Thomas Paine (1737-1809)
Students will:
- explain the arguments Thomas Paine made in Common Sense.
- explain the main ideas of The Rights of Man and The Age of Reason.
- understand the reasons for Paine’s negative reception in the U.S. upon his 1802 return.
- analyze The American Crisis and Paine’s explication of civic values.
- evaluate modern applications of eighteenth-century civic values.
- appreciate the contributions Thomas Paine made to the revolutionary cause.
Student Handouts
- Handout A—Thomas Paine (1737–1809)
- Handout B—Vocabulary and Context Questions
- Handout C—In His Own Words: Thomas Paine on Patriotism
- Handout D—Analysis: Paine and Civic Values
Additional Teacher Resource
- Review answers to homework questions.
- Conduct a whole-class discussion to answer the Critical Thinking Questions.
- Ask a student to summarize the historical significance of Thomas Paine.
Thomas Paine was a writer and philosopher. He wrote Common Sense, the bestselling pamphlet of the revolutionary era. His The American Crisis essays inspired the Continental Army in dark times. In the late 1780s he returned to Europe and wrote, in the 1790s, The Rights of Man, a political tract, and The Age of Reason, a critique of Christianity and organized religion. Reaction to Paine’s philosophies caused him to fall largely out of favor in the United States by the end of his life.
Thomas Paine was a major figure during the early years of the American Revolution. One of the foremost propagandists for American liberty in the 1770s, Paine penned words that rallied the war-weary spirit of the colonists and that still stir the hearts of Americans today, even when taken out of their original context: “These are the times that try men’s souls. . . . The summer soldier and the sunshine patriot will, in this crisis, shrink from the service of their country. . . . Tyranny, like hell, is not easily conquered. . . . The harder the conflict, the more glorious the triumph.” His Common Sense was the bestselling pamphlet of the Revolutionary era. (As a percentage of the population, it was read by more people than watch the Superbowl today.) It is still widely available and read today by students of the period. He is often cited as a champion of liberty.
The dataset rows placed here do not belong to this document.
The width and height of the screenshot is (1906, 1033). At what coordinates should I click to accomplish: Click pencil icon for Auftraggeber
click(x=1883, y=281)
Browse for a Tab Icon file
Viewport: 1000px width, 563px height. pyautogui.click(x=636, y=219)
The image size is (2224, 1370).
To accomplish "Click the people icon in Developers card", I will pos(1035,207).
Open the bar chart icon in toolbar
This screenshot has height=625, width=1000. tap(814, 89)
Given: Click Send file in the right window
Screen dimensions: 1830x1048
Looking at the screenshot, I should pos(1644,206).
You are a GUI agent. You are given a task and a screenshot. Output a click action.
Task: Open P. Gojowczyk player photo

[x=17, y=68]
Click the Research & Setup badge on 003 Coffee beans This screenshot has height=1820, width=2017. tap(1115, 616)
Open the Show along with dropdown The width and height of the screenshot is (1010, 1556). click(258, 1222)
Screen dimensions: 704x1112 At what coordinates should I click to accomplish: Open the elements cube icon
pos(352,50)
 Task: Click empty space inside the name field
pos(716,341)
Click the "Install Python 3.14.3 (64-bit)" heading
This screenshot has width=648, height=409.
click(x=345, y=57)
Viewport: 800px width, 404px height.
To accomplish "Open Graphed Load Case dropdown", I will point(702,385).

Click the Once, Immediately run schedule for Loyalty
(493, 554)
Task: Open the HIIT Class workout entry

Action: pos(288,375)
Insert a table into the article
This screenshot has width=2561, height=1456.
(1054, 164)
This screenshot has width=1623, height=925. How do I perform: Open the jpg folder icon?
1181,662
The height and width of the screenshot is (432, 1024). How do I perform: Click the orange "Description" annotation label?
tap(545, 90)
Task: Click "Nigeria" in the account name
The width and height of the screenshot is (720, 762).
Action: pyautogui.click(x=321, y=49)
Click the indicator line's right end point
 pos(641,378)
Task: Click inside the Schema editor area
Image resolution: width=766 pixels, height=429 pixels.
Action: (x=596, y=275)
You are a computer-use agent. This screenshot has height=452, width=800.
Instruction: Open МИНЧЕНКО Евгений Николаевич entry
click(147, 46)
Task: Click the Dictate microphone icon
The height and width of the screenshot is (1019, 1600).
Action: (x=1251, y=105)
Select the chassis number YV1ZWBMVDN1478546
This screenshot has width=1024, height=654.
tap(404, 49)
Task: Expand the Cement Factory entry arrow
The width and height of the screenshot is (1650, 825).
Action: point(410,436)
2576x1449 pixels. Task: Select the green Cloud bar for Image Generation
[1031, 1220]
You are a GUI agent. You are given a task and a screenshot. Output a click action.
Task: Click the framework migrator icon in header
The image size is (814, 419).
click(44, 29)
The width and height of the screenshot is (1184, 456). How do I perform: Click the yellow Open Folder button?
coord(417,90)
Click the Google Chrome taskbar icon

Yet, Paine played no role in the formation of the American government after independence and lived outside the United States in the critical years, 1787–1802, when the nation’s new political institutions were being tested. While abroad, he more openly advocated the ideals of the Enlightenment in their most extreme form, railing against established religion, legal precedent, and all tradition. In the 1770s, Thomas Paine embodied the American Revolutionary spirit better than any other writer. But the radical road that he followed to Revolutionary France in the 1780s and 1790s is the path that America chose to reject.
Conduct a large group discussion about the civic values Paine attempts to summon in readers of his essay. What are the opposites of those values (i.e., the ones he condemns in the essay)? Ask students to share ways they have, in their own times of crisis, acted on those civic virtues Paine attempts to summon in his audience.
- Have students write their own “American Crisis” essay in the style of Paine, focusing on a modern cultural or political crisis and persuading people to take a specific action. Possible crises might include poverty or the war in Iraq.
- Have students create a one-page pamphlet expressing their opinion on a school issue, persuading their fellow students to act in accordance with a civic value discussed in class. Possible topics might include acting respectfully in class, being tolerant of student groups or clubs with whom they might not agree, being kind to others, or putting a stop to bullying.
- Have students read “Thoughts on the Present State of American Affairs” from Thomas Paine’s Common Sense. Have students write a one-page essay summarizing his main points and analyzing the way Paine’s argument compares to the one he makes in The American Crisis.
Source: “Common Sense by Thomas Paine,” USHistory.org. <http://www.ushistory.org/paine/commonsense/sense4.htm>. - Thomas Paine began the introduction to The Rights of Man (1791–1792) with a dedication to George Washington. He wrote, “I present you a small treatise in defense of those principles of freedom which your exemplary virtue hath so eminently contributed to establish.” In 1796, in his public letter denouncing Washington, he wrote, “. . . my citizenship in America was not . . . diminished by anything I had done in Europe (on the contrary, it ought to be considered as strengthened, for it was the American principle of government that I was endeavoring to spread in Europe).” Have students write a one-page essay defining and discussing what those principles of freedom and principles of government are.